# Task instructions
For the word "agent", search the records and show each line in which it occurs.

# Given information

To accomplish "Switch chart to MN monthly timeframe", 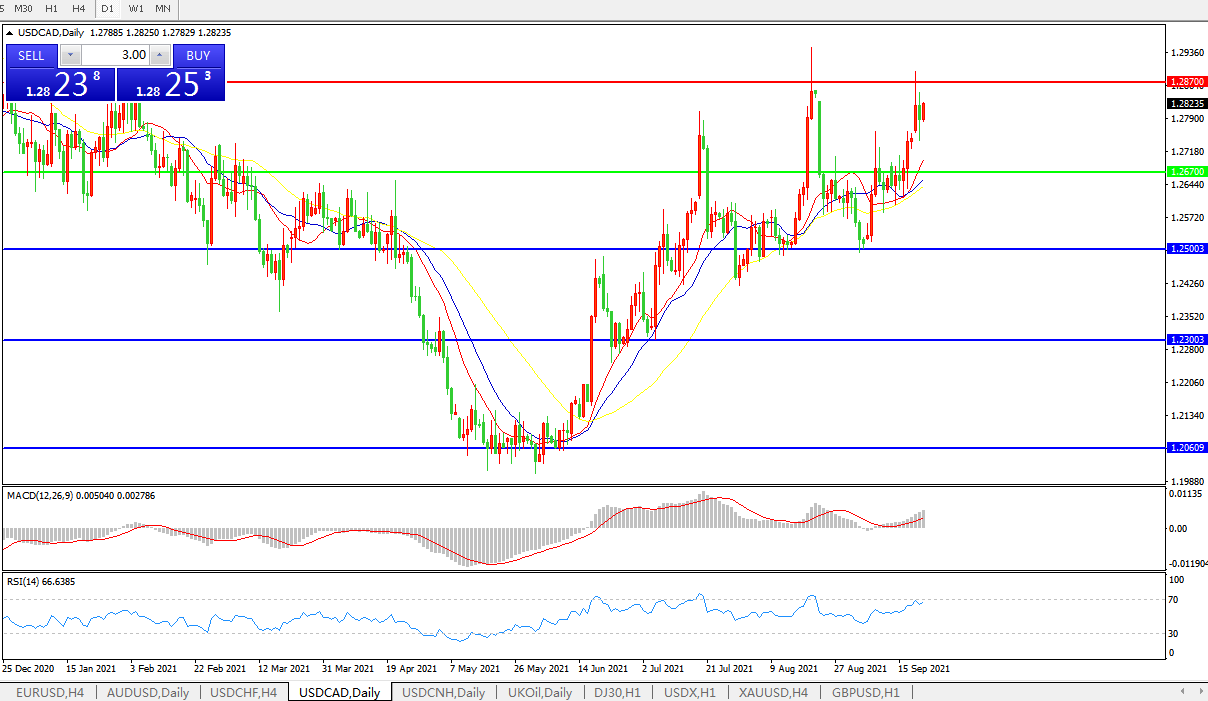I will click(x=162, y=8).
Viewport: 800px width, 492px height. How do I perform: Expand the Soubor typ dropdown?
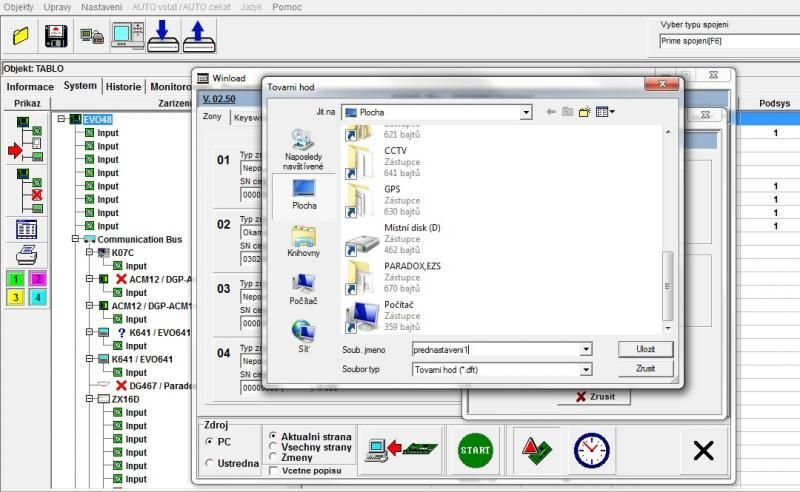pos(585,369)
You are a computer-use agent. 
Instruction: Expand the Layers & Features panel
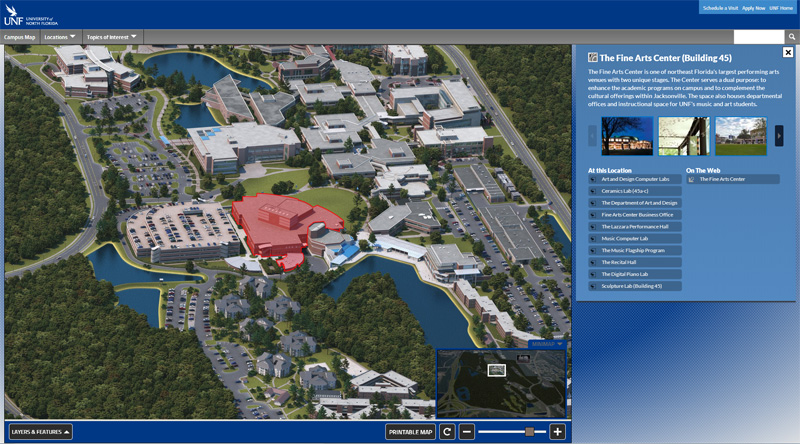click(x=41, y=432)
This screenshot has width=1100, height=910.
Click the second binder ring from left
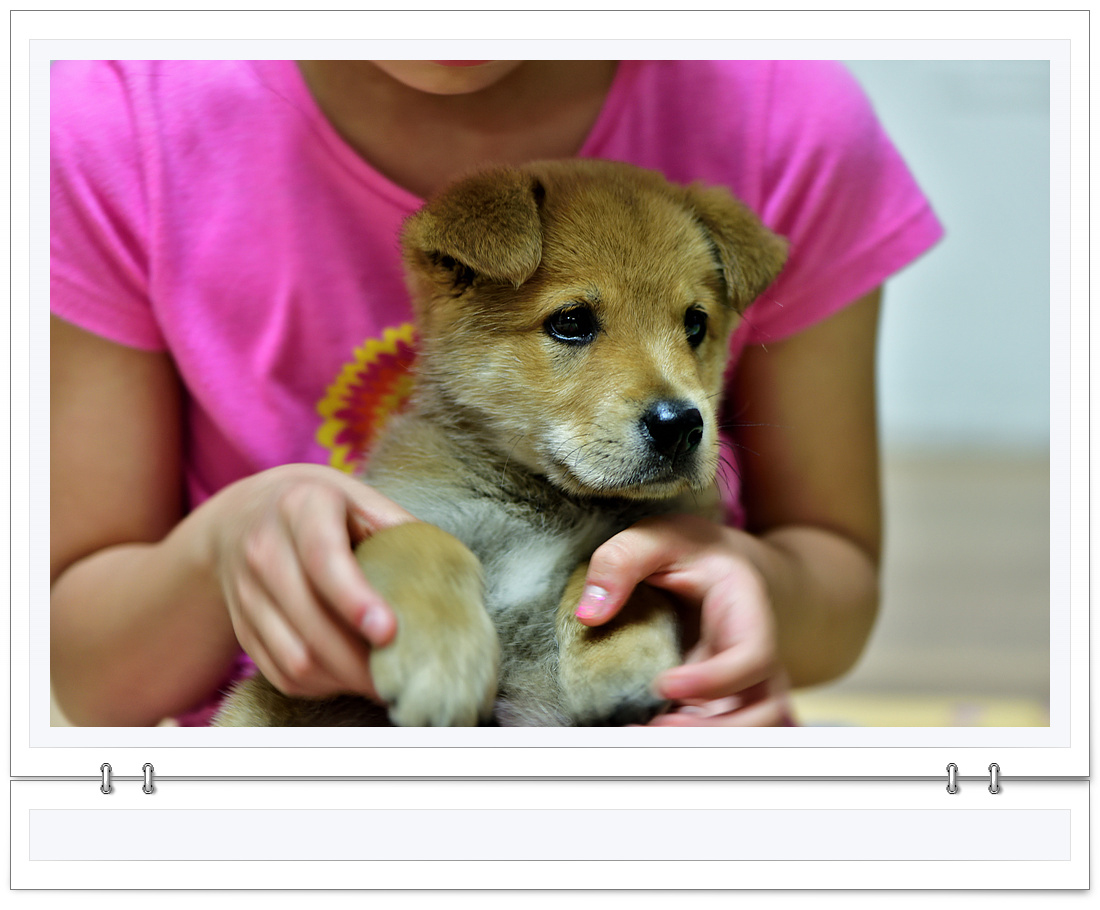[x=148, y=778]
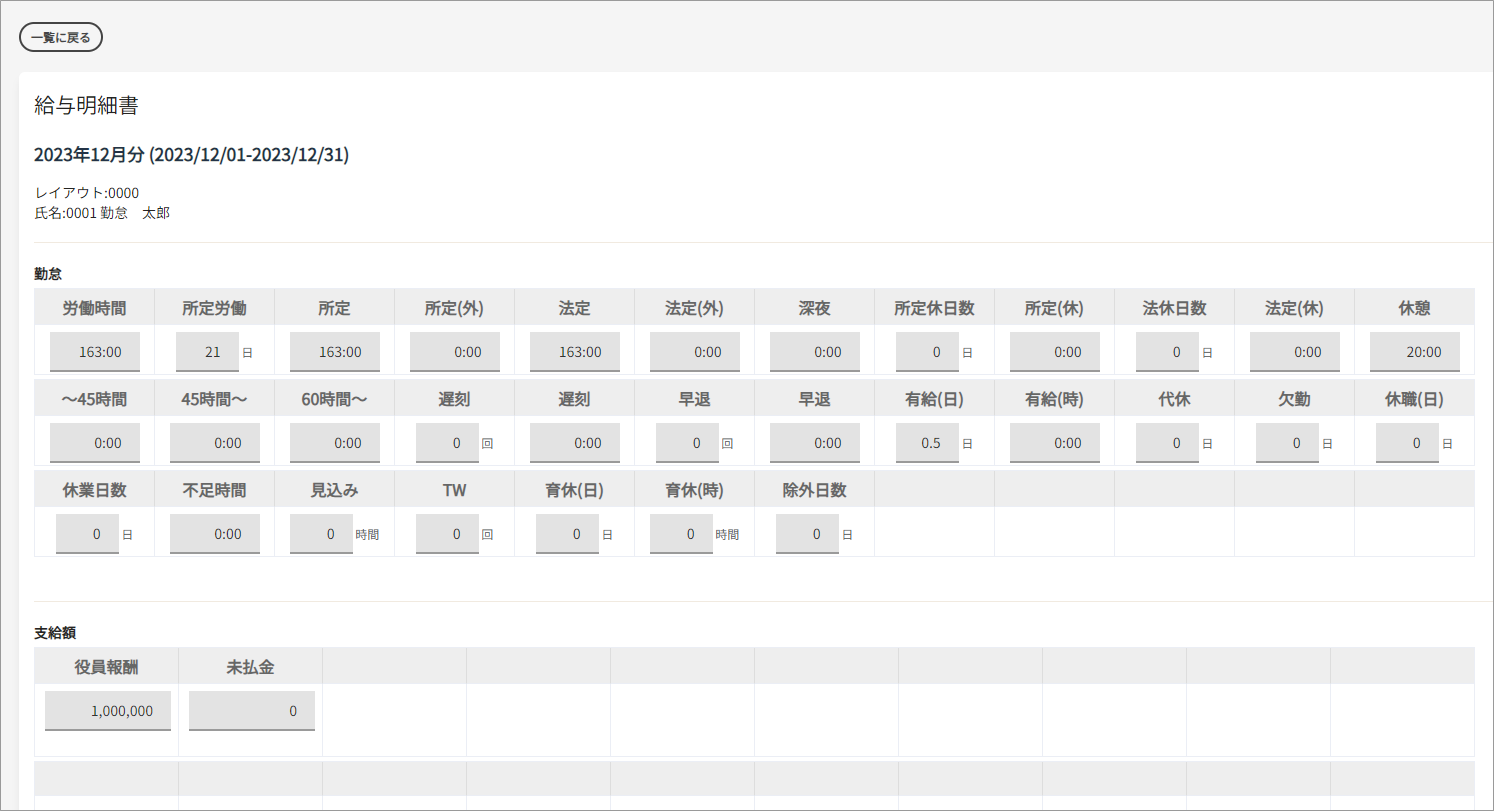Click the 有給(日) field showing 0.5

[x=927, y=443]
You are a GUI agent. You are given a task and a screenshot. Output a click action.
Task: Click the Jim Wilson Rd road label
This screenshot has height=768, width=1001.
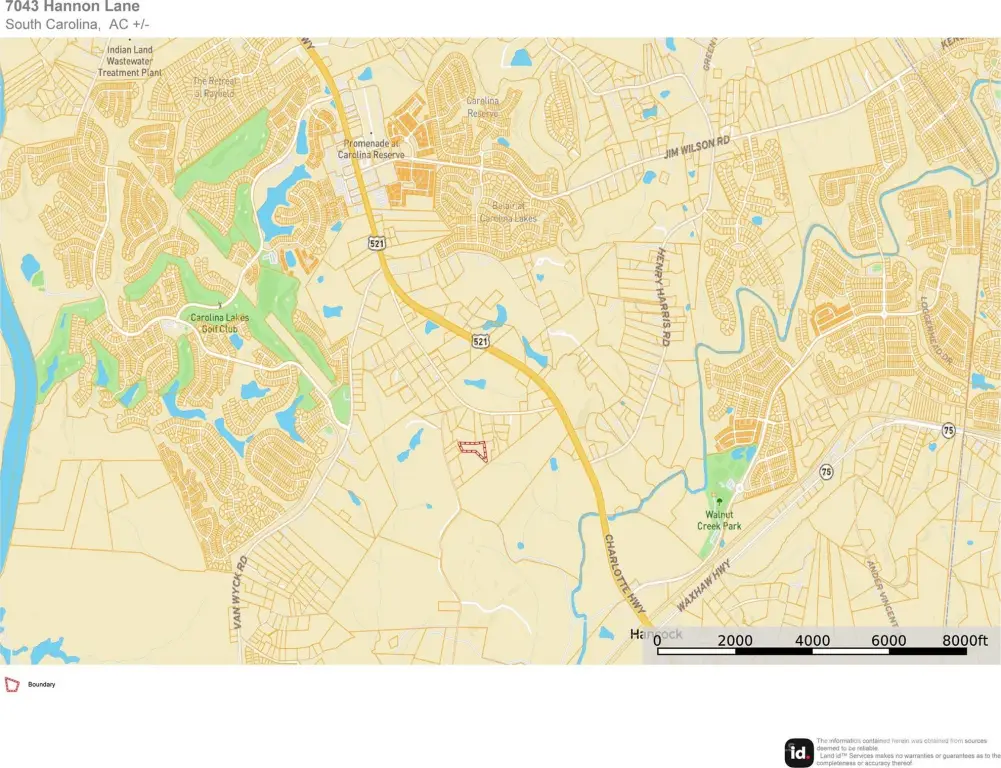tap(697, 150)
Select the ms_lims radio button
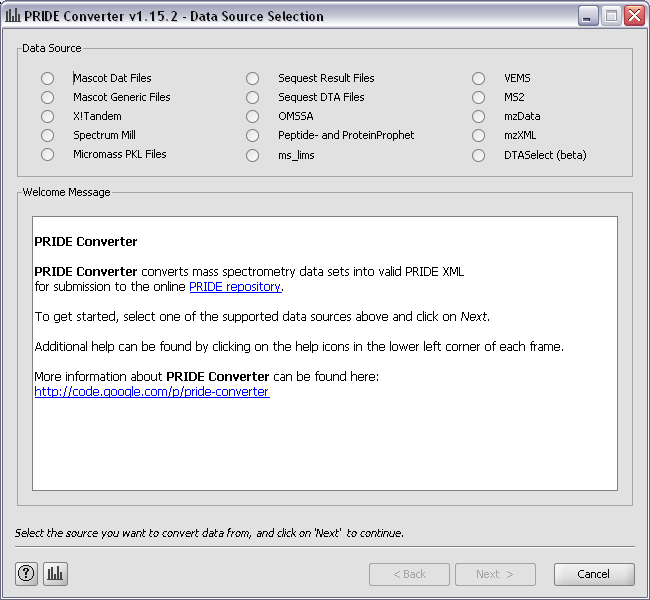This screenshot has height=600, width=650. (253, 155)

# Problem solution
You are a computer-use agent. 
You are a GUI agent. You are given a task and a screenshot. Output a click action.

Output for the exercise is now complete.